Output Message Schema

Column Data Type Description
message VARCHAR Reports that output table was created successfully.

OutputTable Schema

Output is nondeterministic unless each add_column is unique in the group defined by JoinColumns (for more information, see Nondeterministic Results and UniqueID Syntax Element).

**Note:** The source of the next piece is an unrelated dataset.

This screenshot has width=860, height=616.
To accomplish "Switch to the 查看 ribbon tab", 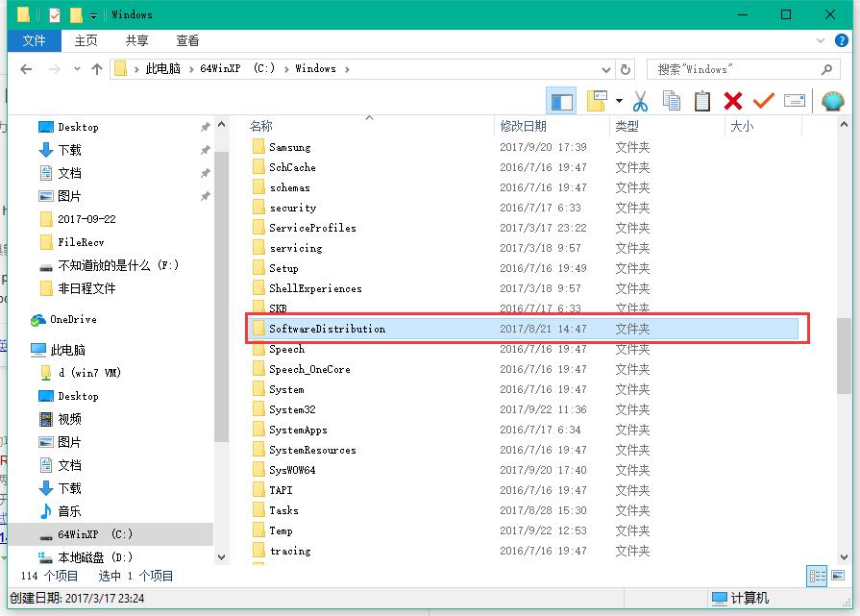I will (x=186, y=40).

Column Data Type Description
col1_item1 VARCHAR Name of item1.
col1_item2 VARCHAR Name of item2.
cntb INTEGER Count of co-occurrence of both items in partition.
cnt1 INTEGER Count of occurrence of item1 in partition.
cnt2 INTEGER Count of occurrence of item2 in partition.
score DOUBLE PRECISION Product of two conditional probabilities:

P({ item2 | item1 }) * P({ item1 | item2 })

Preceding product equals following quotient:

(cntb * cntb)/(cnt1 * cnt2)

support DOUBLE PRECISION Percentage of transactions in partition in which the two items co-occur, calculated with this formula:

cntb/tran_cnt

where tran_cnt is the number of transactions in the partition.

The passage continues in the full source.